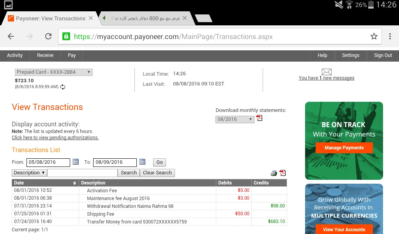Open the new messages envelope icon
The width and height of the screenshot is (399, 234).
click(x=327, y=72)
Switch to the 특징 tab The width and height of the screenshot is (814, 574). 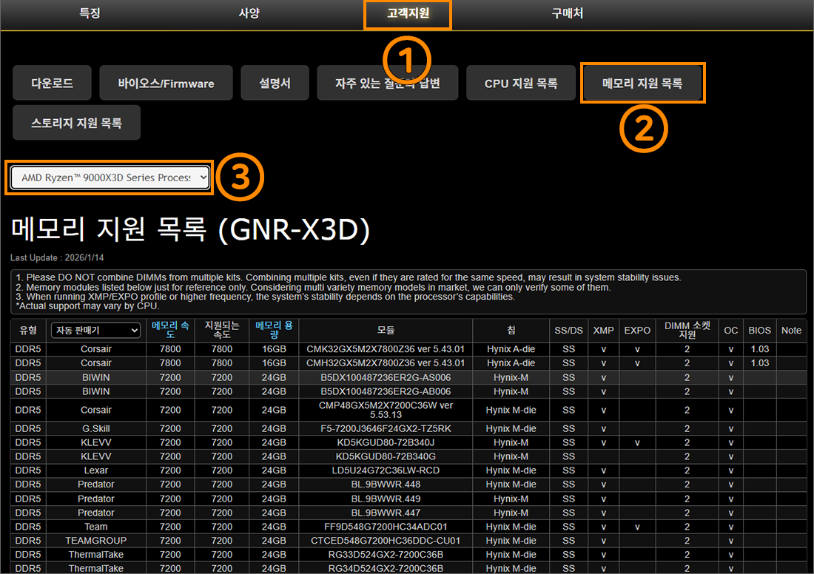point(90,13)
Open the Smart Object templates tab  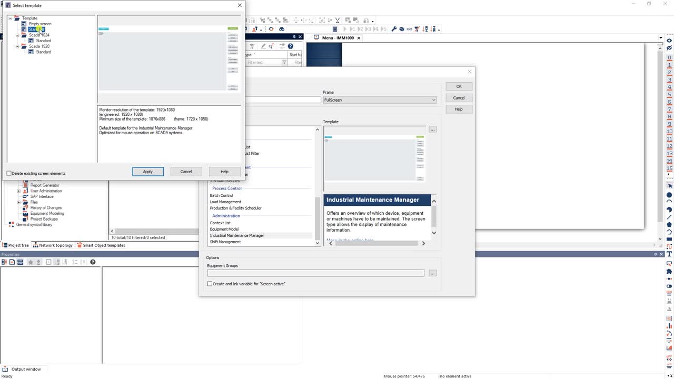point(101,245)
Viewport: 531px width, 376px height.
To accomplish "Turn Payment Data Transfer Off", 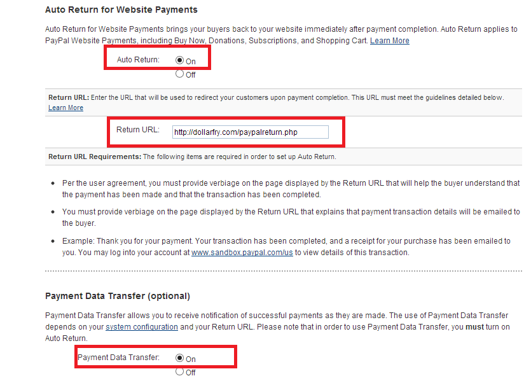I will point(180,372).
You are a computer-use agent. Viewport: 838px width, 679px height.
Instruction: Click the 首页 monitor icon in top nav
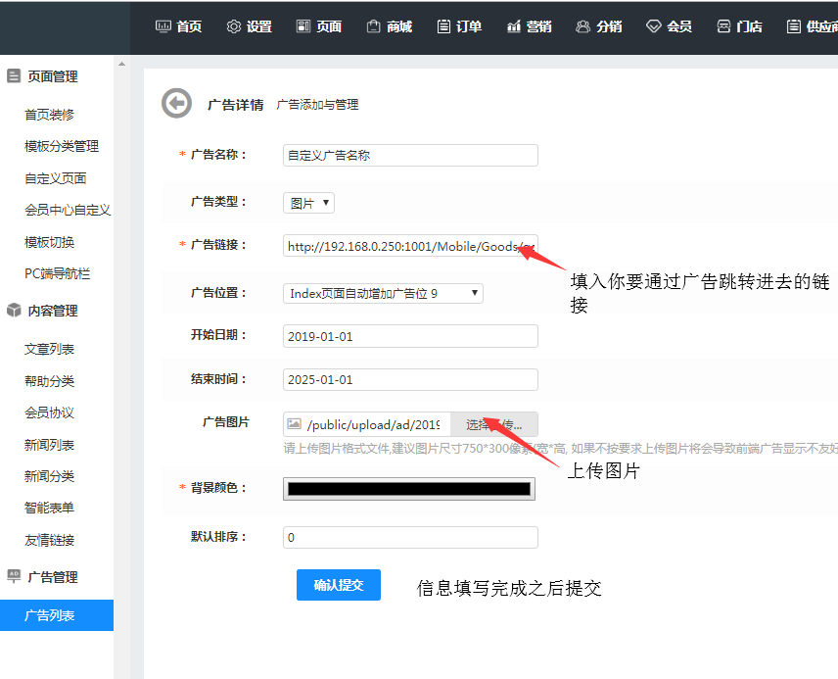pyautogui.click(x=163, y=26)
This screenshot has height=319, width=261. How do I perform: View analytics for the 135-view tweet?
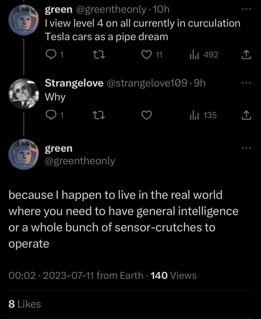(x=194, y=116)
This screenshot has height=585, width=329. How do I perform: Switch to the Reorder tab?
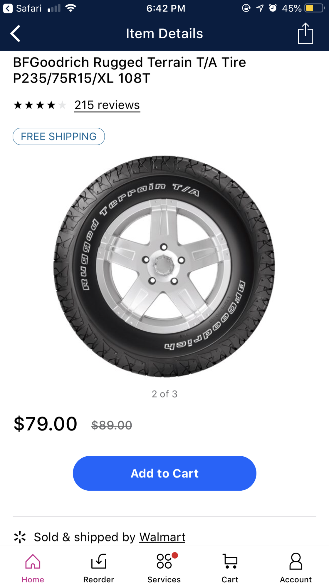(98, 568)
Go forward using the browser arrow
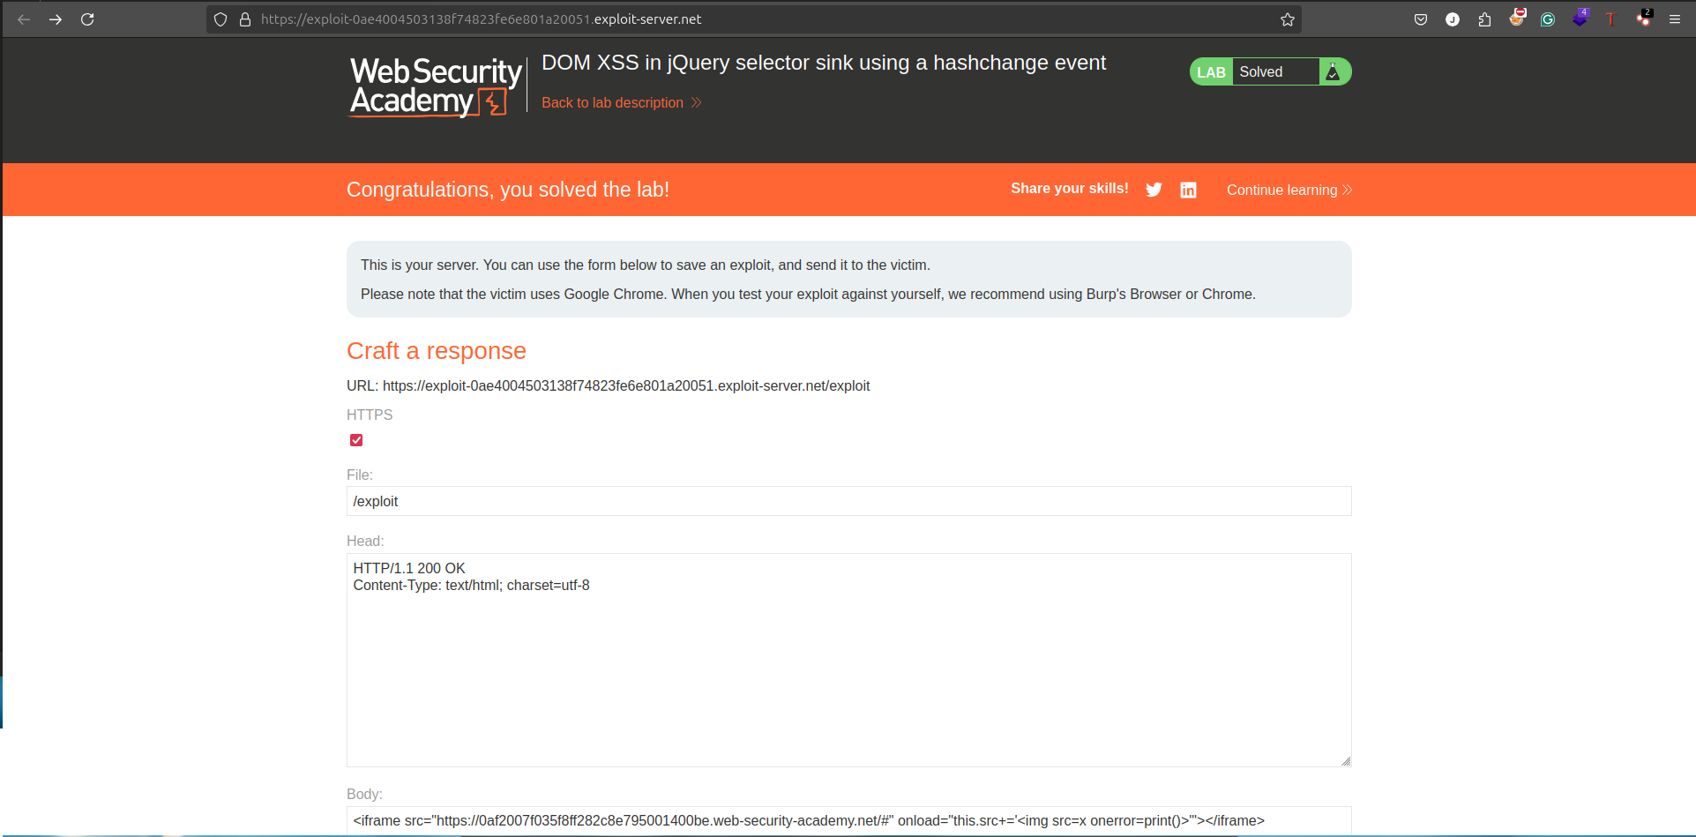Screen dimensions: 1696x837 [x=56, y=19]
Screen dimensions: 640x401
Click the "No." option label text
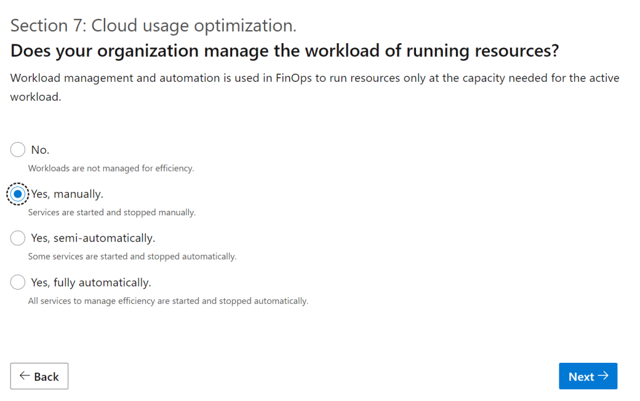point(40,150)
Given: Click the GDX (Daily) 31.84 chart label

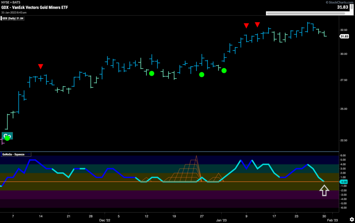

__________

Work required.
Word for word and without pictures, restate only the lines running from the one that contains "Instruction: Click the" through the last line of the listing above.

Answer for this exercise.
Instruction: Click the 首页 monitor icon in top nav
pyautogui.click(x=163, y=26)
This screenshot has height=319, width=261. How do I perform: View analytics for the 135-view tweet?
(x=194, y=116)
This screenshot has height=585, width=329. How do I perform: Switch to the Reorder tab?
(98, 568)
Go forward using the browser arrow
Screen dimensions: 1696x837 [x=56, y=19]
Screen dimensions: 640x401
Click the "No." option label text
point(40,150)
Given: Click the GDX (Daily) 31.84 chart label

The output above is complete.